▶ _PAGE TEXT_
--------------------------------

The Division Bench after examining the concept of "wakf", and its meaning in Islamic Law stated the legal postition as to the nature of the wakf property:
"What is plain is that the motive in wakf is usually religious and its foundation endowed in perpetuity. In the eye of the law, the wakf property belongs to God and as such the dedication is both permanent and irrevocable. The property is detained or immobilished and no further transfers can be effected. The wakf property cannot thus be alienated by human beings for their own purposes. The wakf property is not alienable is the general rule."
28. It is true that even a wrong decision constitutes res judicata. But so far as Exs. X-1 and X-2 are concerned, in our view, they do not constitute res judicata. It is essential that the plea of res judicata should be properly raised and it is imperative to identify the subjects in dispute in the subsequent litigation with those in the previous litigation. In O.S.No. 24 of 1962 - Ex.X-1 - the relief claimed was entirely different from the present one. The former suit (Ex.X-1) was laid on the premise that the suit properties were public trust properties and they were mismanaged and the relief prayed was for framing a scheme to manage the properties. The permission sought under Section 92 of the Code of Civil Procedure was negatived by the Advocate-General and so, the plaintiffs, after obtaining permission under Section 55 (2) of the Wakfs Act, laid the suit -O.S.No. 24 of 1962 (Ex.X-1). The subject matter of Ex.X-1 did not pertain to the inam or the nature thereof. Further, all the necessary parties were not impleaded in O.S.No. 24 of 1962; the State, in whom the title vested, not being a party to that litigation, no declaration could be given in respect of the nature of the inam. That suit also was not laid in a representative capacity; the permission of the court, a mandatory requirement, was not obtained. The permission granted by the Wakf Board under Section 55 (2) is of no consequence as the same would not be a substitute for the mandatory provisions contained in Order I, Rule 8 of the Code of Civil Procedure. That an inam cannot be treated as a private property and that properties covered by inam grants and wakfs cannot be alienated and Mutawallis and Mujavars are only Managers but not trustees are settled legal principles. For a decree to be binding on the entire public, not only the subject should be same but specific permission should be obtained from the court and these vital requirements are totally absent in Ex.X.-1. We, therefore, hold that the finding in Ex.X-1, as affirmed in Ex.X-2, does not constitute res judicata. The plaintiffs in the present suit were conscious of this lacuna in Ex.X-1 and, therefore, they have not taken, advisedly, the plea of res judicata and there was neither an issue nor adjudication in that regard.

--------------------------------

▶ _RECORDED INFORMATION_

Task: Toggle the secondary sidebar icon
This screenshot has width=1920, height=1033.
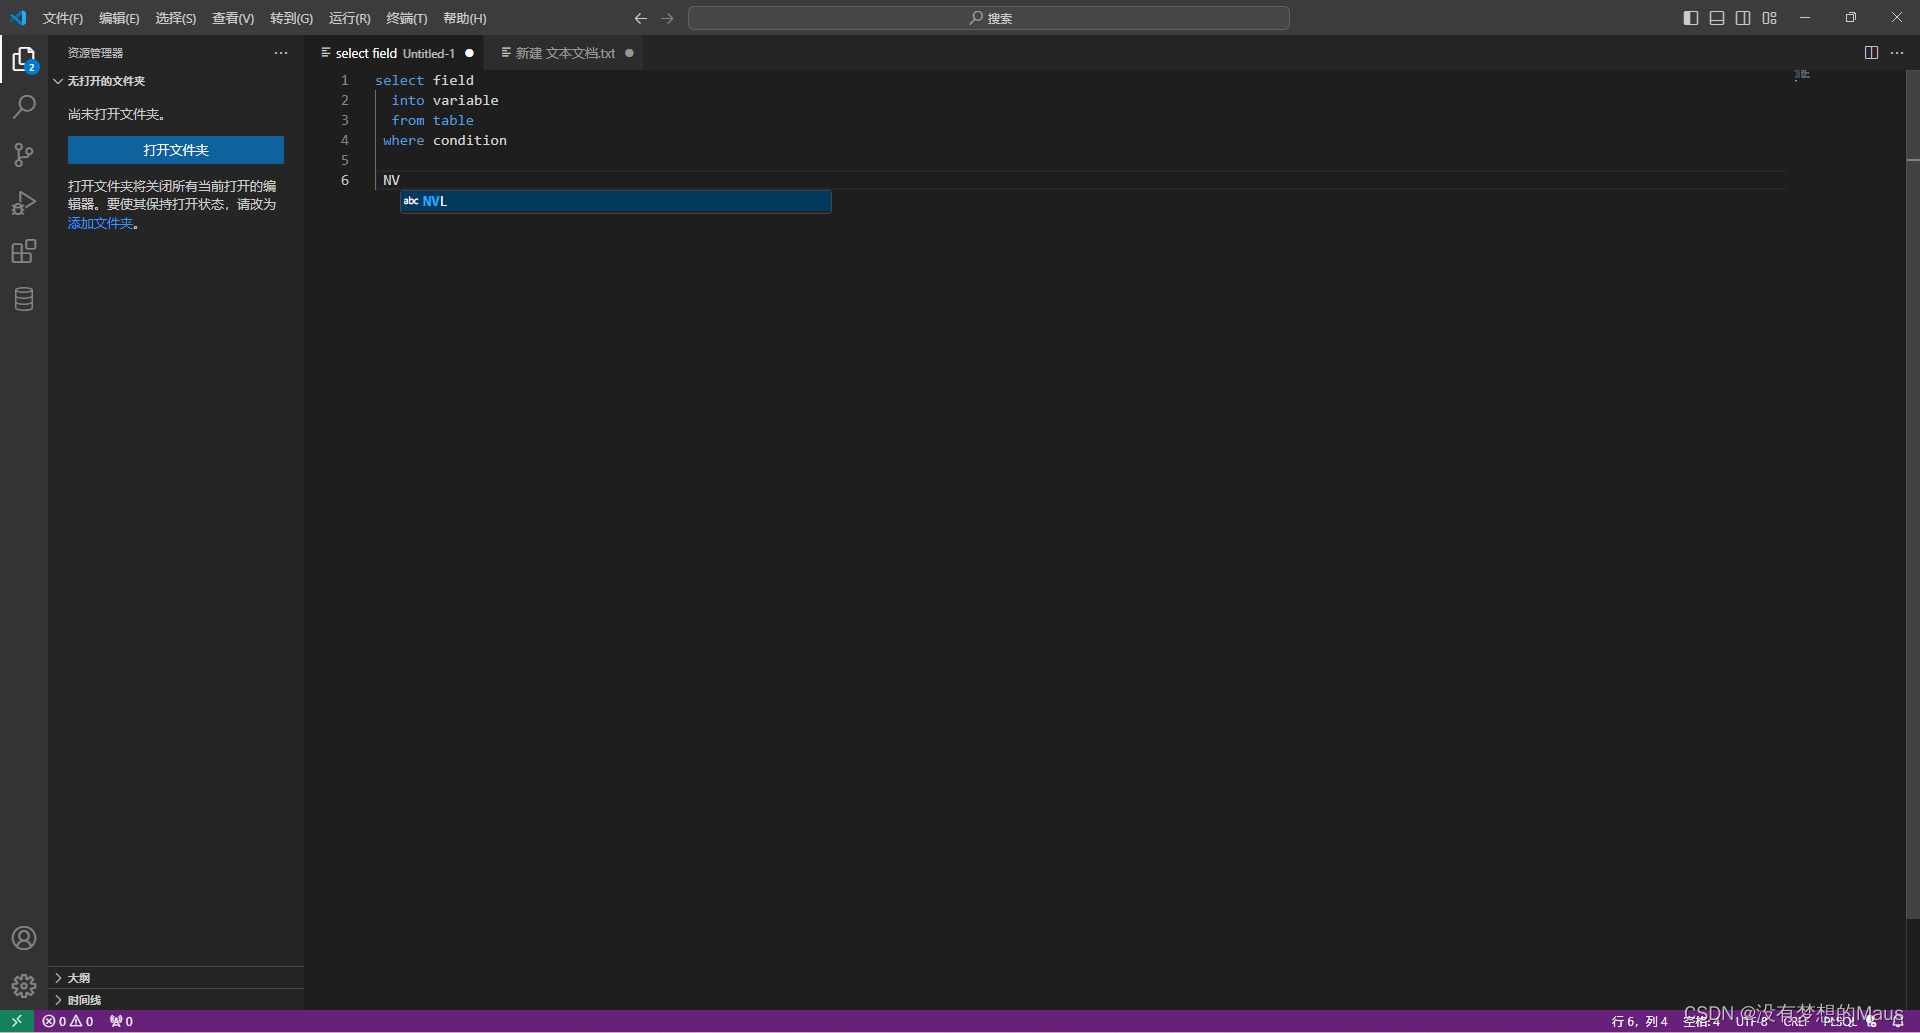Action: pos(1743,17)
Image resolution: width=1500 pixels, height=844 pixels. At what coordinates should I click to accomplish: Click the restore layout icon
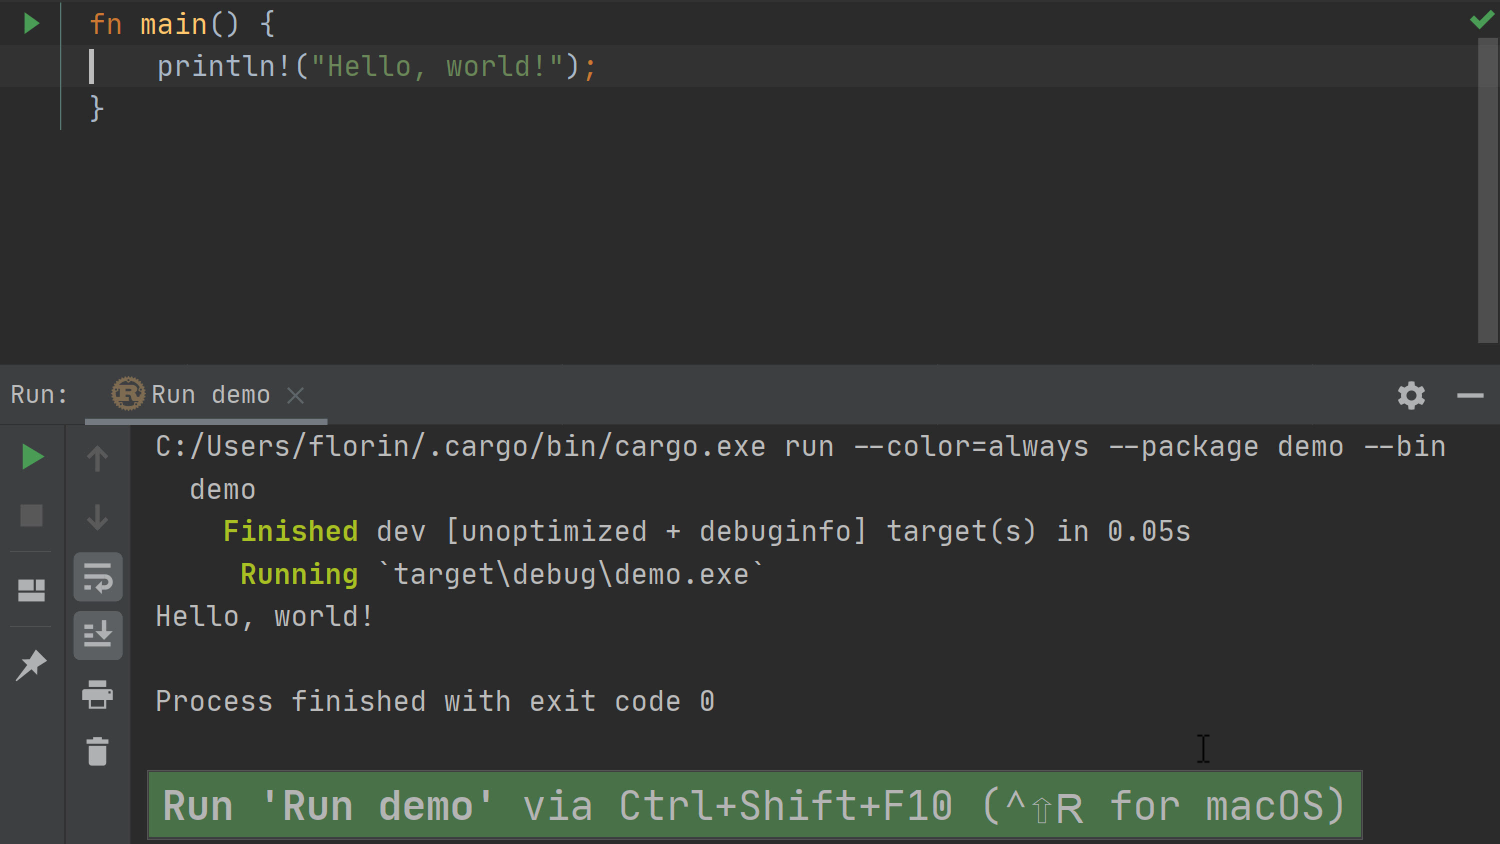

--------------------------------

▶ _PROBLEM DESCRIPTION_
Pick up the court judgment on wakf property and res judicata after its last sentence and write the next paragraph.

▶ _TASK RESPONSE_
29. The next question for our consideration is: whether the gift deed, Ex.A-1, executed by Chettabi is valid? As regards the truth of the execution of the gift deed, Ex.A-1, there is little doubt. The finding as to its genuineness was not questioned before us. We do not find any merit in the contention that under Muslim Law, there is an absolute bar for women to function as Mujavars or Mutawallis. We have already referred to the Division Bench judgment of this court in L.P.A.No. 5 of 1970 wherein it was held that a Muslim woman is competent to perform Moharrum. It, therefore, follows that Chettabi did not suffer from any legal disability to function as a Mutawalli. But the more important aspect is: whether, in law, she was entitled to execute a gift deed in respect of inam properties. Our answer is emphatically in the negative. The right of Chettabi as a Mutawalli or Muzavir was only to manage the properties to the extent of her 1/3rd share. The inam was not a personal grant but one in favour of the institution. Even in respect of personal grants burdened with service, the grantees or their descendants had no power to alienate. The wakf properties which are vested in God Almighty could not be sold by a Mutawalli or Muzavar as held by this court in L.P.A.No. 5 of 1970, adverted to supra. Further, under Section 6 (d) of the Transfer of Property Act, an interest in property restricted in its enjoyment to the owner personally, cannot be transferred by him. Inam lands - both granted in favour of an institution or personal grants burdened with service - cannot be alienated.